2020-2021 CHI Grad Fellow Cohort
PhD Candidate, Department of History

During the late-eighteenth and nineteenth centuries, treaty negotiations served as critical sites of contact between Anishinaabeg – members of the Three Fires Confederacy of Ojibwe, Odawa, and Potawatomi peoples – and Americans across the Great Lakes. While the United States government attempted to exert complete control over all the territory it claimed on paper, the Great Lakes region’s Indigenous inhabitants strived to uphold sovereignty within their Homelands. Over the course of several decades, many Anishinaabe and American individuals emerged as diplomats at multiple treaty negotiations that collectively reshaped how both Native and Euro-Americans resided upon and interacted with Lands around them. Six Degrees of Great Lakes Treaties is a digital cultural heritage project designed to illustrate links between individuals who repeatedly presented themselves as representatives for their communities and nations. Although the late-eighteenth and nineteenth-century Great Lakes region may have been geographically vast, connections weaved through recurring diplomatic entanglements rendered it socially close-knit while at the same time replete with relational complexities that deserve greater scholastic scrutiny.

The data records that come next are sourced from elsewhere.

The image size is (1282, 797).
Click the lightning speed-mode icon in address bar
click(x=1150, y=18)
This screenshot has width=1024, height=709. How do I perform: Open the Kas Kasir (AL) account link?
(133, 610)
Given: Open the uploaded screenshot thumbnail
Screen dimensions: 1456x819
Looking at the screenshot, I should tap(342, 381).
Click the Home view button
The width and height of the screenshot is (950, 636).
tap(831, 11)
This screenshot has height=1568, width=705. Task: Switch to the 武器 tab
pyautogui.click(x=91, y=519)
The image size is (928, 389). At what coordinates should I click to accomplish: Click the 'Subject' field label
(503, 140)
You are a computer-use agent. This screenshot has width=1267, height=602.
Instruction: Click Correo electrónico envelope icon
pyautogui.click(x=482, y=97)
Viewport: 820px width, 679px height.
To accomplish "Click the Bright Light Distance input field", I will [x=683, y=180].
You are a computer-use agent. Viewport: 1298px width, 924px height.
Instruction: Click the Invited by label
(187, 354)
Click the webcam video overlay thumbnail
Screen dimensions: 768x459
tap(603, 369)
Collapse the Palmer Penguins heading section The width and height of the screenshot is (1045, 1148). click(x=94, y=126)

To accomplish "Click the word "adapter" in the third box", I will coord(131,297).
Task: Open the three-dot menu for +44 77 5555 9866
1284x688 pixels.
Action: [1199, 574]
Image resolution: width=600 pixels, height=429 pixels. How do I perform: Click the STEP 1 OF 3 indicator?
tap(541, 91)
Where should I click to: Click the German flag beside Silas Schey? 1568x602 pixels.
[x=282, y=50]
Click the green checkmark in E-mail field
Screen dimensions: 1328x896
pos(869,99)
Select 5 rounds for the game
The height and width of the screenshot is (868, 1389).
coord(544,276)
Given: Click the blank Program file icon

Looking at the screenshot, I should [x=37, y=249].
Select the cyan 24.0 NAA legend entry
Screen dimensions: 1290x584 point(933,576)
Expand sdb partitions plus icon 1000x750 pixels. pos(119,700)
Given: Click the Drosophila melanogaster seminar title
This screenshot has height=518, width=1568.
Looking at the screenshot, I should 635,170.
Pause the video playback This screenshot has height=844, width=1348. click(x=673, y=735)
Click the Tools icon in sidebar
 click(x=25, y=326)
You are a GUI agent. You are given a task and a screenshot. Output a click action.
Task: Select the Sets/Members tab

Central to Six Degrees of Great Lakes Treaties is an interactive visualization created with Gephi, an open source piece of graphing and network analysis software. The visualization displays connections between approximately 1,600 Anishinaabe and American signers of 24 treaties beginning with the Treaty of Greenville (1795) and ending with the Treaty of Detroit (1855). Data for the visualization was extracted from digital copies of each treaty, and cleaned using OpenRefine, an open source data wrangling tool. Furthermore, the cleaned dataset is posted on the project website where visitors can leave comments or critiques to bolster the visualization’s accuracy.

By unraveling the relationships in which many Anishinaabe and American individuals became entwined amid late-eighteenth and nineteenth-century treaty negotiations, this digital cultural heritage project seeks to contribute to an expanding body of scholarship exploring the contentious processes of state formation in the Old Northwest. Therefore, both the visualization and project website will grow over time. The next phase of development for Six Degrees of Great Lakes Treaties will focus on bolstering the existing dataset. It will incorporate Canadian source material, as the permeability of Euro-American borders led Anishinaabeg who crossed between these imaginary lines into diplomatic disputes with both the United States and Canadian governments. Subsequent updates will delve even deeper into surviving documentation to integrate peoples of mixed Native and Euro-American ancestry who became eligible for annuities under late-eighteenth and nineteenth-century compacts into broader social network analysis.